Celebrating the Unpopular Arts
 

So This Is Christmas….

My loathing of Christmas is well-documented. I think at some point during every column gig I’ve had over the last thirty years or so, there’s been at least one “Hating the Holidays”-themed piece. (The Junk Shop one is here.)

This year we were actually going to Do Stuff, in spite of everything. But it all blew up.

I had jury duty last week but it was canceled at the last possible minute. I’d already taken the time off and it seemed a shame to waste it, and Julie was able to get the days off too, so I was thinking we would get out of town for a couple of days for an early Fugitive Christmas. Then suddenly we had a flurry of bills (medical things mostly, tedious but not dangerous, please don’t worry… but Julie has things going on with her diabetes and so on that we just have to be ready for at all times.) That’s simply how middle age works and it’s why we both have day jobs. I remember when we were newlyweds and I was mostly just writing and teaching and sometimes we’d have whole weeks go by without having to think about medical insurance. Boy, those were the days.

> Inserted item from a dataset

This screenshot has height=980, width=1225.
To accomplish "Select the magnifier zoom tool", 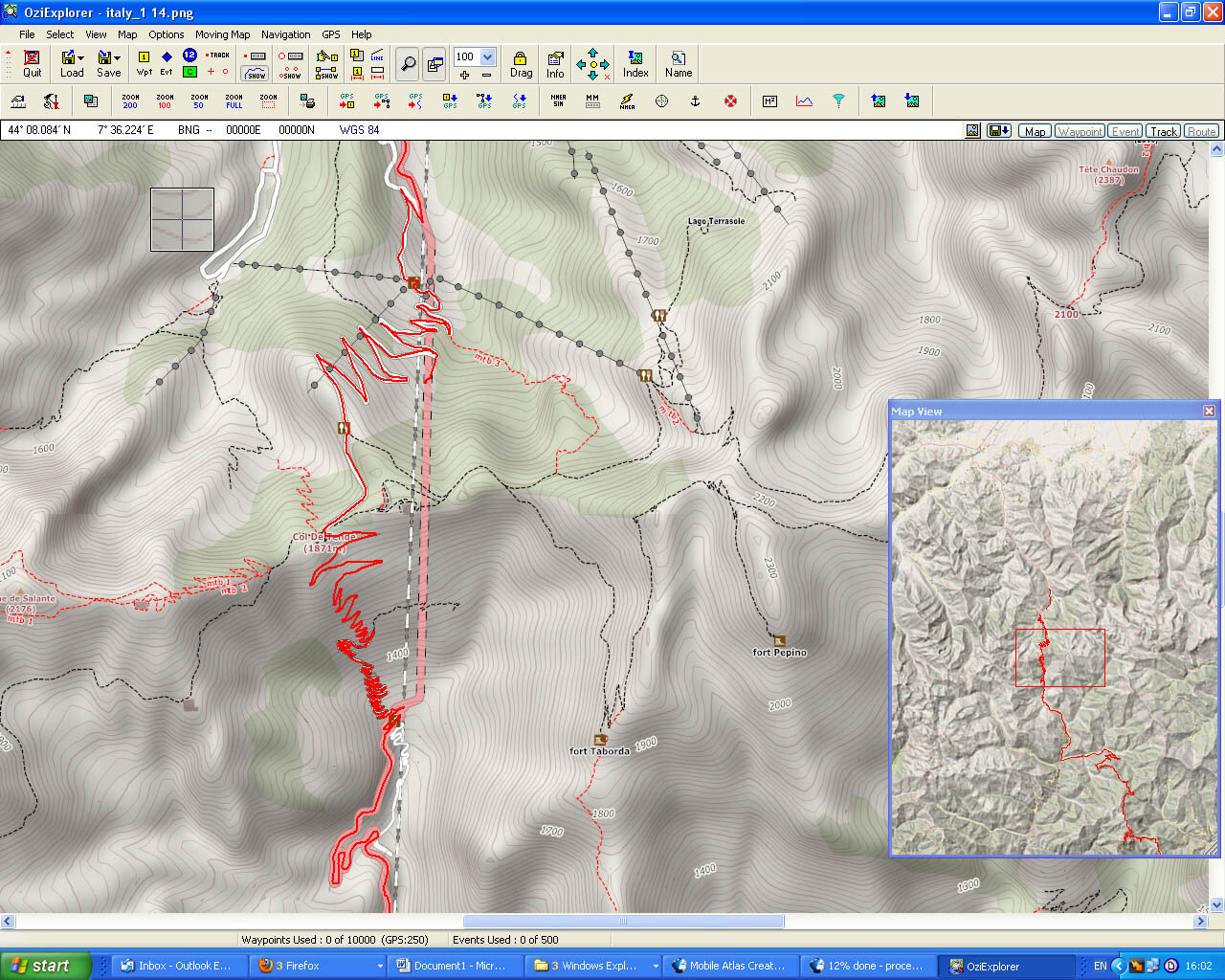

Anyway. So instead we just stayed home. I read some but mostly worked on book things; there will be two new Sherlocks of mine in an upcoming Airship 27 Consulting Detective volume. That was an end-of-the-month goal and the final revisions went off last Saturday. (Which is why no column till today, incidentally. I was tired.)

Monday it was back to the day jobs, which have been heating up for both me and Julie. Yesterday we were frantically trying to finish and get away early because Julie’s old roommate Marcia was going to take the train up and we were all set to go out to dinner….but then she called to tell us she’d just thrown up in the train station and decided it would be better for all concerned if she stayed home. So instead of meeting the girls downtown at whatever restaurant Marcia was wanting to try out (Marcia is all about trying new restaurants. No idea if this habit was related to the tummy trouble or not.) I told Julie to just stay put and I would come and get her.

When I got there I reminded her that we had to go drop off Cricket’s present. Cricket is an old family friend and her age and health keep her bedridden most of the time, and I knew she would want to see us for Christmas; since her health does not allow her to do the kind of Yule pageant she used to do, it would at least be something. She was glad to see us and we spent about half an hour visiting, but it got a little bleak remembering all the people that were now gone, trading anecdotes about poverty, and then segueing to the current screwed-up state of the world in general and Seattle in particular. Julie was starting to nod off from sheer exhaustion and Cricket told me I better get my girl home.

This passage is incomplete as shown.